Однако к первой трети века 19-го русская элегия обогатилась новыми веяниями — она окрасилась вольнолюбивыми интонациями, которые идут, видимо, всё от той же радищевской традиции. «Стихи на смерть» стали появляться в связи с мученической, жертвенной смертью. В них стали фигурировать убийца и убитый. Одическое возвеличивание одного соединялось с проклятиями в адрес другого. Элегические мотивы переплелись с одическими и сатирическими. Таковы, например, элегии Кюхельбекера «Тень Рылеева», «На смерть Чернова», «Участь поэтов», «Тени Пушкина». Все эти стихи (за исключением «Тени Пушкина») написаны раньше «Смерти поэта». В них с редкой последовательностью развивается образ поэта-жертвы, поэта-мученика. Кюхельбекер с романтической взволнованностью указует читателю на «кровавый блеск венца, который на чело певца кладёт рука камен…», сравнивает поэта с пророком:
(Как отличается этот образ от пушкинского Пророка!)
В «Участи поэтов» противопоставлены бессмертие замученных певцов и вечный позор их гонителей в памяти потомков. Гонители эти — «сонм глупцов бездушных и счастливых», «презренная толпа», повинная в страданиях и гибели поэта. Здесь же — напоминание о суде времён, который всё расставит по местам!

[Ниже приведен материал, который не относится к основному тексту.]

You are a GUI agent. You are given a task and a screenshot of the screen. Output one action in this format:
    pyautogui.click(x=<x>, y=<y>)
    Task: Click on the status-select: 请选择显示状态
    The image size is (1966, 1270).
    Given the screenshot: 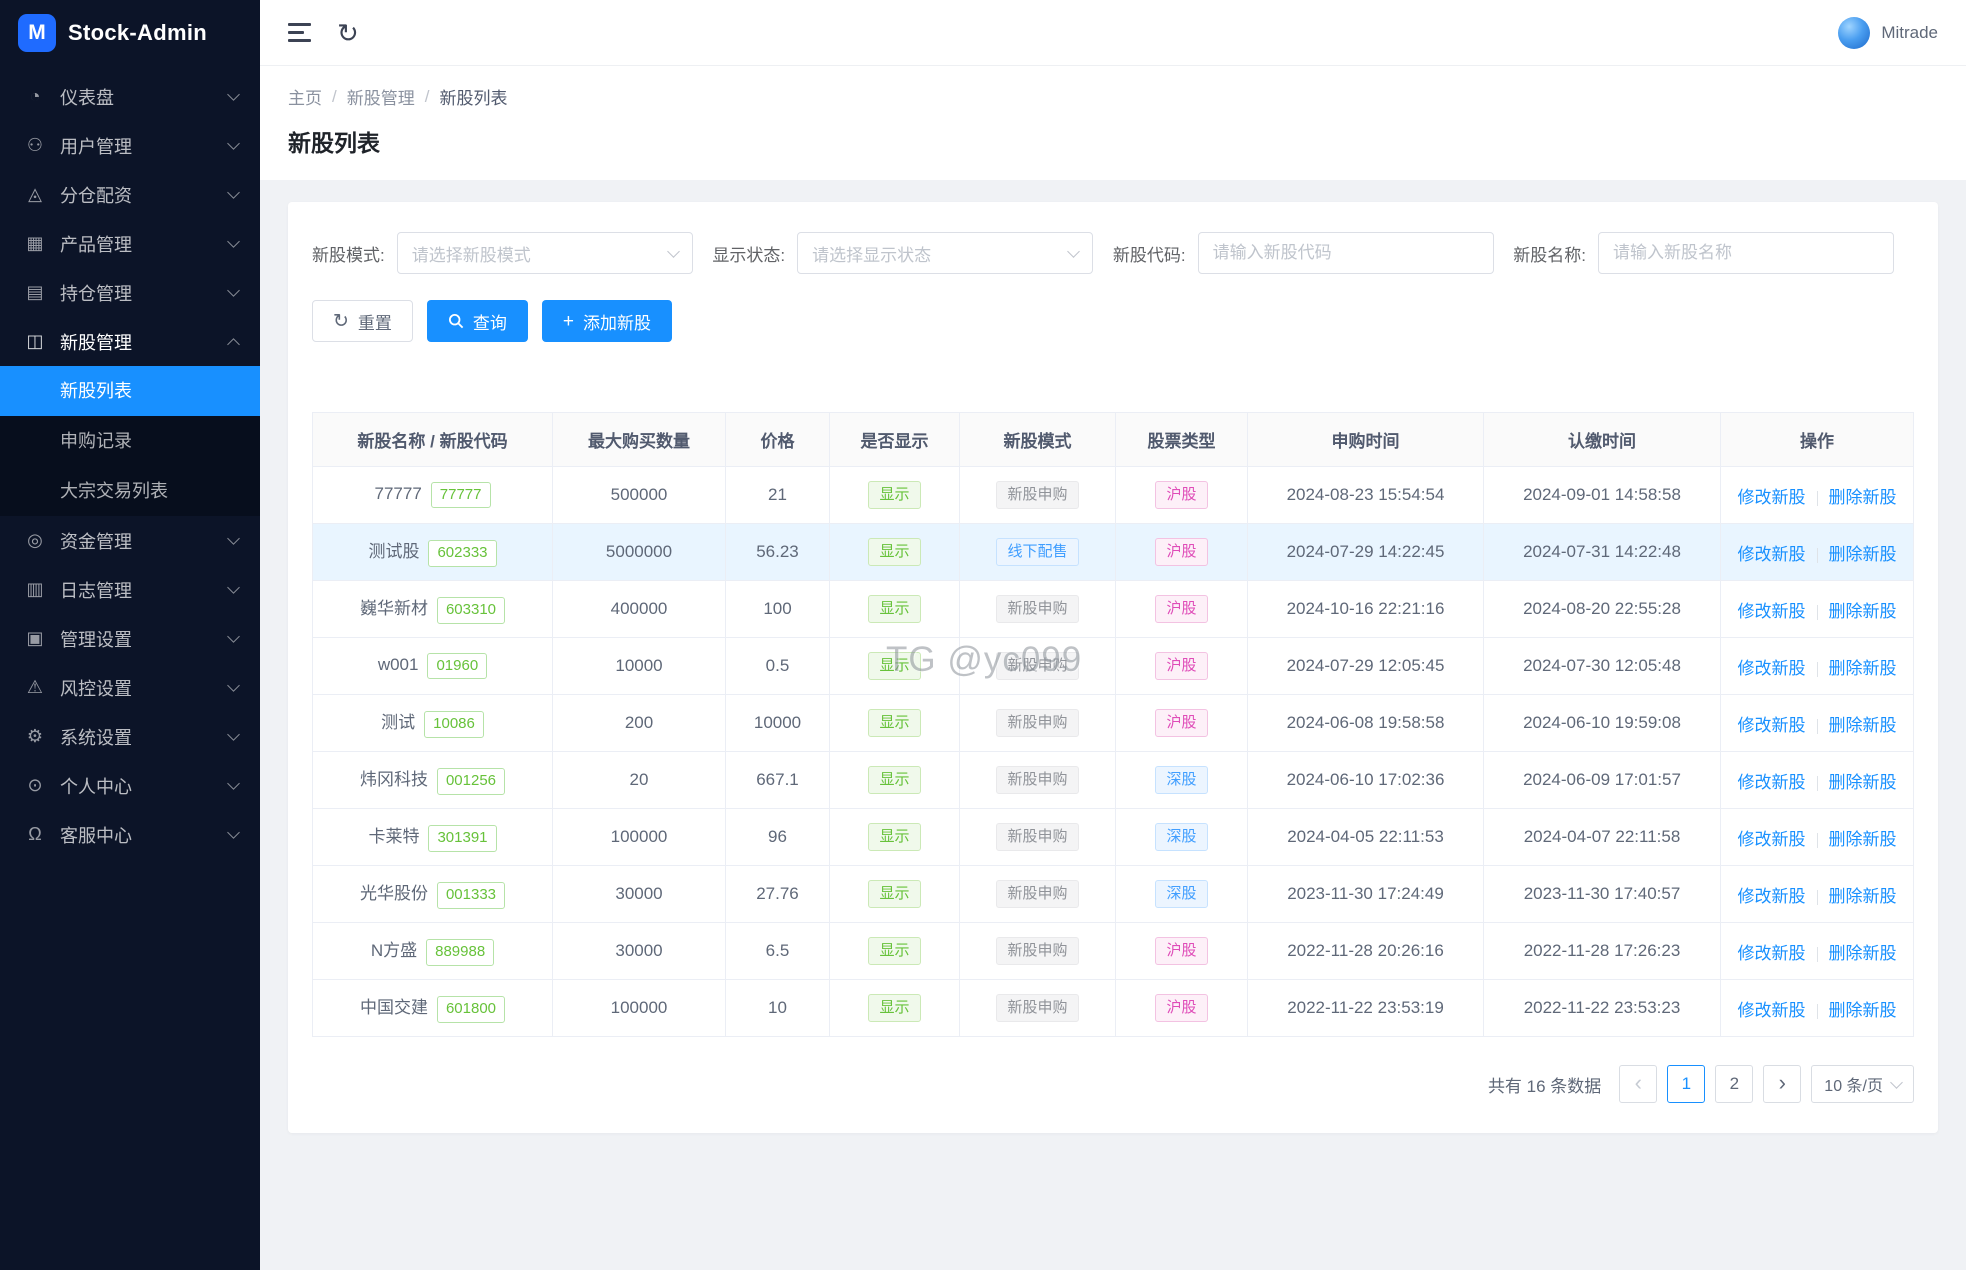 What is the action you would take?
    pyautogui.click(x=946, y=253)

Стихотворение написано в 1823 году, за 14 лет до «Смерти поэта». В других стихах Кюхельбекера находим то же противопоставление. О жертве — «брат наших сердец; герой, столь рано охладелый… праведный венец… чести залог»… («На смерть Чернова», 1825); «певец, поклонник пламенной свободы, в вольных думах счастия искал, пламенел к отчизне чистою любовью»… («Тень Рылеева», 1827); «товарищ вдохновенный… прах священный. шорох благозвучных крыл твоих волшебных песнопений» («Тени Пушкина», май 1837). О толпе — «временщики, царя трепещущие рабы, питомцы пришлецов презренных, семей надменных… говорят не русским языком… святую ненавидят Русь… любимцы счастья». («На смерть Чернова»); «визги жёлтой клеветы глупцов, которые марали, как был ты жив, твои черты… стыд и срам их подлая любовь». («Тени Пушкина»).
Под пером Кюхельбекера — задолго до трагедии 1837 года — возникает образ любимца светской черни, не знающего границ вседозволенности, задевающего честь женщины и бестрепетно убивающего её заступника. Были ли эти стихи знакомы Лермонтову? Скорее всего, нет. Но стиль и образы элегической поэзии нового — обличительного — образца, конечно же, особенно в начале пути, не могли на него не воздействовать.
Итожу предварительные рассуждения. К моменту создания «Смерти поэта» русская поэзия уже имела на вооружении и философски-дидактически-сатирически-элегическую оду, и патетически-одически-сатирическую элегию. И та, и другая насквозь проникнуты вольнолюбивым пафосом и апеллируют к идее высшей справедливости.
Именно запах вольнолюбивой дерзости — с её страстным утверждением подлинного божества в лице поэта и столь же страстным обличением и уничижением «стоящих у трона» — вызвали на первых порах сдержанное неудовольствие царствующих особ, когда они — сначала Александр, потом Николай — прочли оду Пушкина и элегию Лермонтова.
Попробуем теперь провести более глубокое сравнение той и другой, опираясь на сопоставимые группы образов.
Жертвы и злодеи. «Сюжетный каркас» оды «Вольность» опирается на образы убийц и убиенных. Открывает траурную процессию жертв поэт, о личности которого пушкиноведы спорят до сих пор, чаще всего настаивая на имени Андре Шенье, погибшего в 1794 году под ножом революционной гильотины. Пушкин называет его «возвышенным галлом», заявляет о своём намерении идти «по его следу». Затем — после темпераментного монолога о «гибельном позоре законов» и предостережения «владыкам» — на сцену выступает «мученик ошибок славных», Людовик XVI, «за предков в шуме бурь недавных сложивший царскую главу»… третий «убиенный» — «увенчанный злодей», русский Калигула — Павел Первый. Казнённый поэт, казнённый король, убитый император… Что побудило Пушкина поставить их в один ряд?